In the appeal, Pagliarini said the town council did not have authority to keep the number of licenses at four. He states according to Rhode Island General Law 3-5-15, that “the town council are for that purpose constituted license commissioners and as evidenced by their title on the retail liquor license application, the proper licensing authority in South Kingstown is the Board of Licensing Commissioners.”
However, Pagliarini claims that the town council did not convene as the Board of Licensing Commissioners and thus losing authority to act on an application specific to the board.
“Contrary to the established laws and rules governing liquor licenses, the appeal statutes, rules and procedures applicable to town council actions such as 48-hour meeting postings and its legislative immunity would apply to liquor applications, causing chaos amongst liquor licenses,” Pagliarini said.
Pagliarini explains that the distinction is important since the town council and the board, although are made up by the same members, have different notification procedures.
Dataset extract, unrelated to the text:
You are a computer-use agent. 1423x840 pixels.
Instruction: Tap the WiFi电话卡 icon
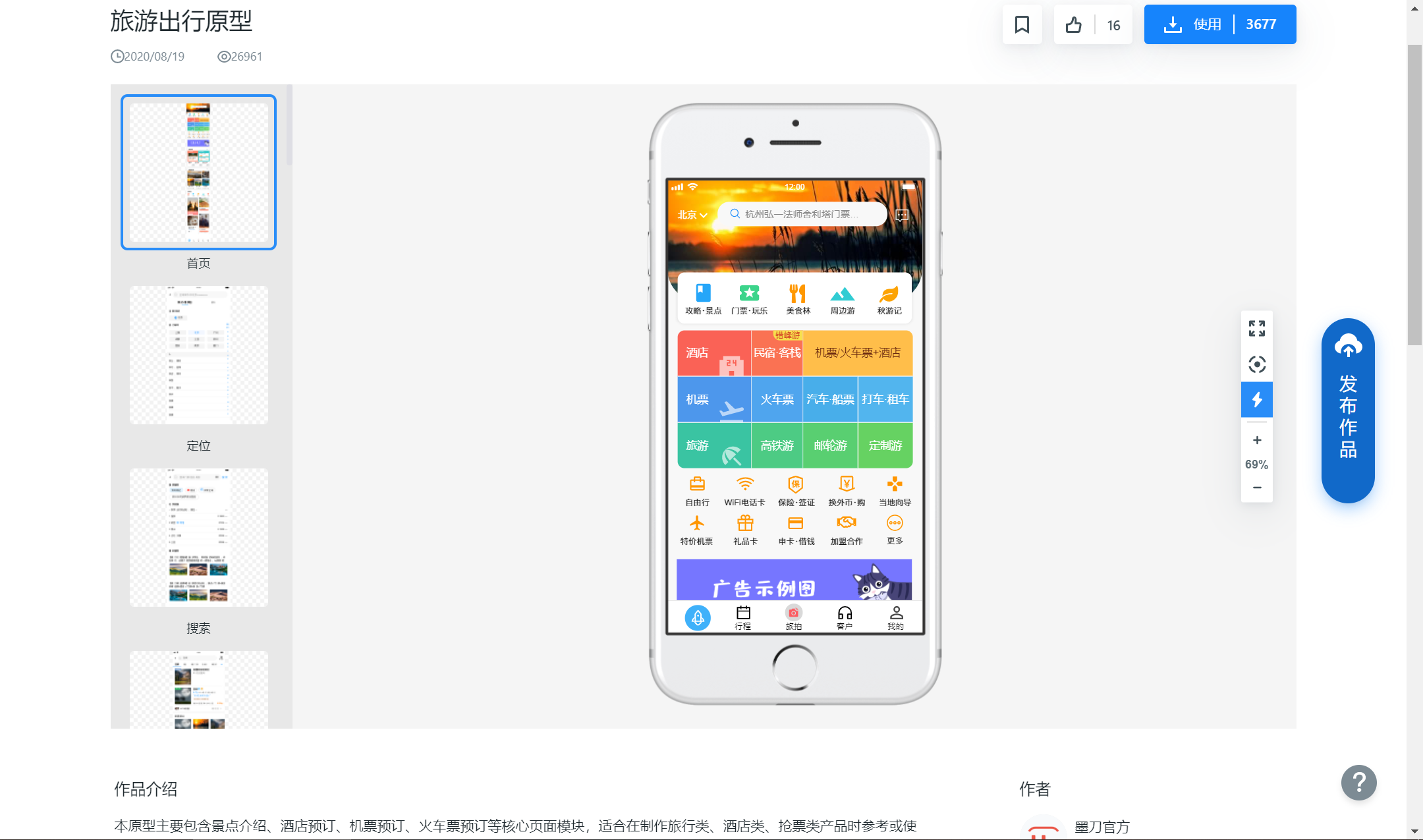tap(744, 485)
The town council requires 48 hours notice, while the board requires 30 days before discussing an increase in liquor licenses. At the April 25 and Nov. 28 meetings, 48 hour notices were given as standard procedure for the town council, not the board of licensing commissioners.
Pagliarini argues that the board ignored its role as an agent of the State Liquor Commission and failed to properly conduct its business.
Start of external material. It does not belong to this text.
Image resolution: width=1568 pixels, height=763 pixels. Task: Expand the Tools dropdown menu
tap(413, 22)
“As a result of failing to formally vote to fix a maximum number of Class A liquor licenses, a fifth license existed,” Pagliarini said when his wife applied for the license in April and when she submitted a completed application with the town’s Board of Licensing Commissioners in August.
He states that the April 25 town council amendment to set the maximum number of licenses at four failed and that the town’s liquor license rules and regulations continue to be “Class A-4, not to exceed 1 per 6,000 residents.”
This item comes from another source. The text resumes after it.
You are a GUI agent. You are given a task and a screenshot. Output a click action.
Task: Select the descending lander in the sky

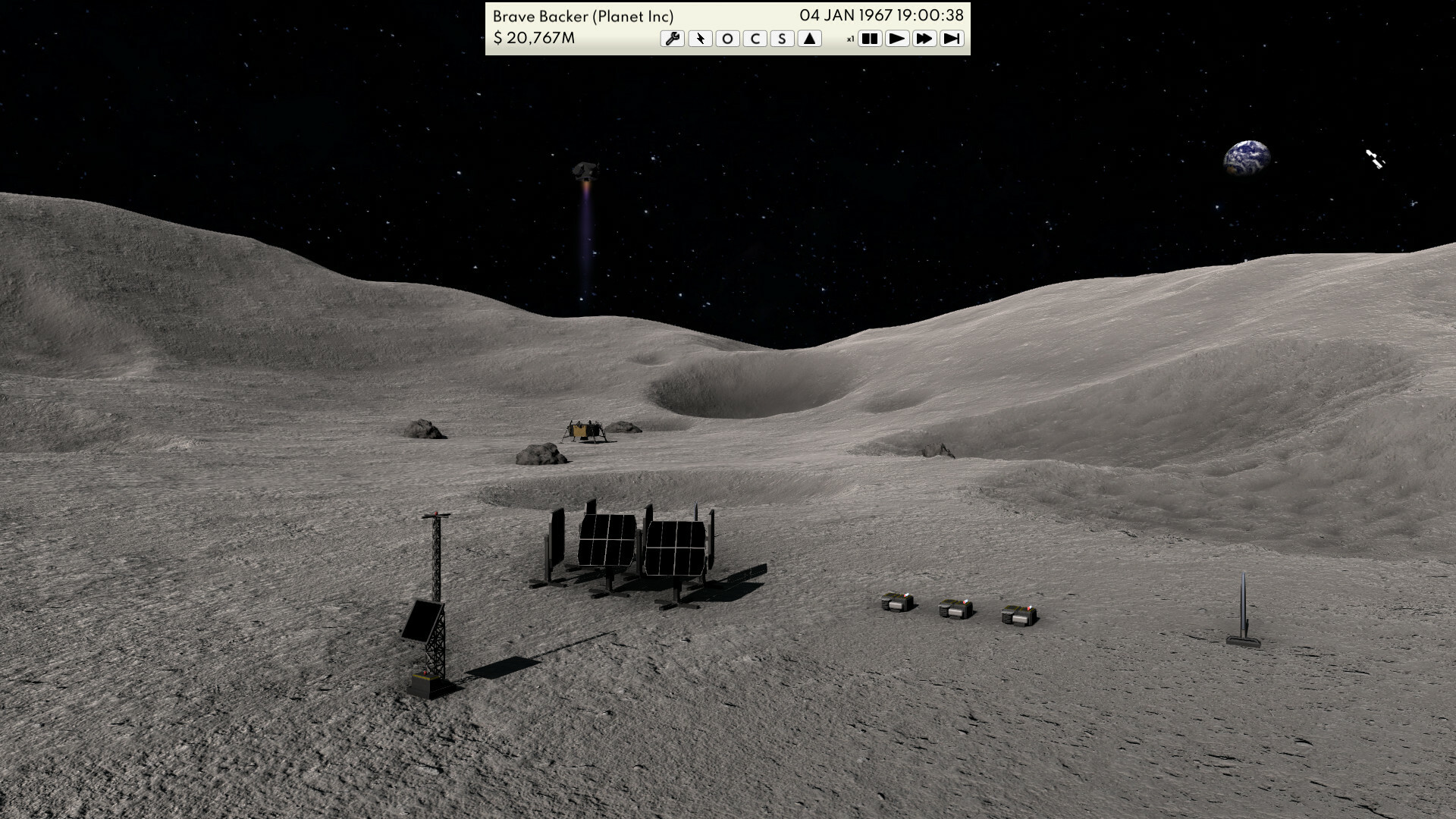[582, 171]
Village Liquors also claims the Board, acting as the town council, “abused its discretionary powers by failing to give any substantial reason beyond ‘competition’ in denying its application.”
Pagliarini said the state General Assembly defines competition for Class A liquor stores by limiting the number of licenses based on population and on a minimum distance of 200-feet between stores. But, Village Liquors at the South County Commons would not be within 200-feet of any of the four current stores, the closest being about 1.12 miles.
“The Board cannot use competition as a valid basis for denial,” Pagliarini said.
Right after denying Village Liquor’s Class A license though, the town council approved a 24th Class B victualler liquor license for Dragon Palace Restaurant at 733 Kingstown Road. The application was similarly opposed by the owners of the four Asian restaurants, Chen’s Restaurant, Kabuki, China Garden and Shogun Restaurant, who cited close proximity and competition as concerns like the four liquor store owners.
“Stating ‘competition was not grounds for denying the [Class B] license, the Board voted 5-0 to grant that license,” the petition reads. “The arbitrary application of ‘competition’ to deny petitioner’s application reflects upon a thinly veiled attempt to stymie out-of-town applicants in favor of protecting existing Class A licensees, in violation of state law and constitutional due process requirements.”
The last charge against the town in the petition alleges that the town council made its April 25 decision to amend the rules governing Class R liquor licenses to four maximum knowing that Village Liquors had already sent a development plan review to the planning department.
Pagliarini states that Village Liquor’s application triggered panic amongst town staff and the amendment specifically targeted Village Liquors to derail its application. He stated that no other application was pending at the time, further indicating that Village Liquors was a specific target to the revised rule.
“This act served the sole purpose of impairing petitioner’s rights to the lawfully available Class A Retail liquor license,” the petition states.